■ **SELECTED EXTRACT**
◆ ◆ ◆

Judging forms tell you precisely how judges will be scoring you. Look at the categories and questions that the rubric asks and make sure that you answer each one thoroughly. Use the rubric as a guide to understanding on what merits and documentation your piece will be judged. The judging rubric is essentially an entirely acceptable crib sheet that you are encouraged to use.
2.) Don't assume judges know what you are talking about
Good documentation is made up of answers to the following questions: What did they do in the middle ages? What did they use in the middle ages? How did they make this in the middle ages? What did you do? What did you use? How did you make this? What are the differences between what was done in the middle ages and why do those differences exist. Sure, you may know everything there is to know about the citrus trade, hybridization, uses and propagation in the middle ages, but your judges may not be so conversant with it. Supply the answers to the questions that the rubric asks and make sure you provide the info the judges need.
3.) Don't assume judges are mean or terrible people
Judges are just folk. They may have some special knowledge and insights, but to be honest they are just people. They probably want more coffee, find the chairs uncomfortable, wish they could be out in the sun and probably like candy. They are likely not terrible people. Be helpful by making sure that the information you provide is easy to navigate and well laid out, that your piece is appropriately and neatly displayed, and that you have done you best to secure a good score with your skills and documentation.
4.) Stay and listen to your critique
Unless you are unable to attend the competition or have a medical condition that prevents you, be strong enough to stick around and listen to your judges. You'll likely make some new contacts in your field of art and will have the opportunity to pick the brains of experienced judges and artisans. Take notes on what they say and suggest and you won't have to try to decipher bad handwriting on a cramped judging form later.

◆ ◆ ◆

■ **BRIEF 1**
Say whether each statement agrees with the judging advice, answering yes or no and quoting the deciding words. (a) Judges are described as likely being terrible people. (b) Entrants are advised to take notes while listening to their critique. (c) Using the rubric as a crib sheet is discouraged.
■ **BRIEF 2**
According to the judging advice, why should entrants take notes while the judges give their critique? Answer in one to three sentences.
■ **BRIEF 3**
Write out the stretch of the judging advice from "4.) Stay and" through "judging form later.".

◆ ◆ ◆

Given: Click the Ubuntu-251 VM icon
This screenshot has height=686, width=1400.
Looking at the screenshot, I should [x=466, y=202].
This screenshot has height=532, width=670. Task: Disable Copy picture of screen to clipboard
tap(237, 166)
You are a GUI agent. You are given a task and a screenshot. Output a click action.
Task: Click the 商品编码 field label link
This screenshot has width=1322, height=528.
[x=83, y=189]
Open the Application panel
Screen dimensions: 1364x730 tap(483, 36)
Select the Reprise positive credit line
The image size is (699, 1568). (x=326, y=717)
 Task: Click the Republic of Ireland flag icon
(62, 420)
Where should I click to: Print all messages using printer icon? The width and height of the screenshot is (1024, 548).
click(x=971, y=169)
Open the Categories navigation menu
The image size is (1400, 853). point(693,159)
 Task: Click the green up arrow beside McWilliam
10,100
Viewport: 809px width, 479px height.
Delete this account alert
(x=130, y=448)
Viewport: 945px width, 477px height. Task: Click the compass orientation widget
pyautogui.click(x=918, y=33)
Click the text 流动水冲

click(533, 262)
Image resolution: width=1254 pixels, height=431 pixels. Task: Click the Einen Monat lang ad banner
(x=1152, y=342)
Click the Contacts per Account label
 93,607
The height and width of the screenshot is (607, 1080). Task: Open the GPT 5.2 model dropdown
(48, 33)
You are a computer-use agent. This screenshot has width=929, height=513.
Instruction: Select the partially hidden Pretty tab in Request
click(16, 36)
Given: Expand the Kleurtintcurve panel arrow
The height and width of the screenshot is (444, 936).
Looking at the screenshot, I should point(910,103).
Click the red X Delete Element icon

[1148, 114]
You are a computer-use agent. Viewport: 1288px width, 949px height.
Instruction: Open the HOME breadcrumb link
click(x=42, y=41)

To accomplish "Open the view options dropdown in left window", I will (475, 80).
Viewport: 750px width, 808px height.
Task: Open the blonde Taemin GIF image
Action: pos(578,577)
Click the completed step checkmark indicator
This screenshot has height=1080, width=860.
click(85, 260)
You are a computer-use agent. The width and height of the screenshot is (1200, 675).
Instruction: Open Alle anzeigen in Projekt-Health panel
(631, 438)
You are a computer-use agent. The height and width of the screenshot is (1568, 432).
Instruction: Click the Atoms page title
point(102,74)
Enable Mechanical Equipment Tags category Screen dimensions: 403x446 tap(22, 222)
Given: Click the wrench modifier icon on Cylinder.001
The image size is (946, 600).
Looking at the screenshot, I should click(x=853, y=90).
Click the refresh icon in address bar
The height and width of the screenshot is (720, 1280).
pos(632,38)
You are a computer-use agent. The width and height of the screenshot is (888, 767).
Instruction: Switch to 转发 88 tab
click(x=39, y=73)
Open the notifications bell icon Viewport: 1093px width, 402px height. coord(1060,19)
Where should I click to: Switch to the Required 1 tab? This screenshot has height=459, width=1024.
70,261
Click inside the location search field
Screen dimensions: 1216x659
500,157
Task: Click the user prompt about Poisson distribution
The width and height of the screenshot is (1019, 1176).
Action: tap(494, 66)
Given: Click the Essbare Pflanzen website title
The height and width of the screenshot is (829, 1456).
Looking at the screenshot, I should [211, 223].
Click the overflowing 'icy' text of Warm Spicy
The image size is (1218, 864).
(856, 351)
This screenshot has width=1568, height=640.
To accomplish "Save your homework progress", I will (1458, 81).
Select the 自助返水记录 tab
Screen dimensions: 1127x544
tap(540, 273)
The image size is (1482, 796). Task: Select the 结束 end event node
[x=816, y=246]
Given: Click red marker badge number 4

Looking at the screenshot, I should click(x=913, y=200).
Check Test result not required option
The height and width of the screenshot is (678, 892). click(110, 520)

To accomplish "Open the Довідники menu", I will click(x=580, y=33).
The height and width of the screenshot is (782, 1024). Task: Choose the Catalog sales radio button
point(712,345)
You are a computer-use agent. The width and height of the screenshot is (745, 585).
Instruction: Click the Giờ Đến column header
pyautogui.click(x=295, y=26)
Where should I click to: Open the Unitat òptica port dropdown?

◆ ◆ ◆

■ **ANSWER SPACE 1**
(a) No: "They are likely not terrible people." (b) Yes: "Take notes on what they say and suggest". (c) No: "an entirely acceptable crib sheet that you are encouraged to use."

■ **ANSWER SPACE 2**
Taking notes during the critique means entrants won't have to try to decipher bad handwriting on a cramped judging form later.

■ **ANSWER SPACE 3**
4.) Stay and listen to your critique
Unless you are unable to attend the competition or have a medical condition that prevents you, be strong enough to stick around and listen to your judges. You'll likely make some new contacts in your field of art and will have the opportunity to pick the brains of experienced judges and artisans. Take notes on what they say and suggest and you won't have to try to decipher bad handwriting on a cramped judging form later.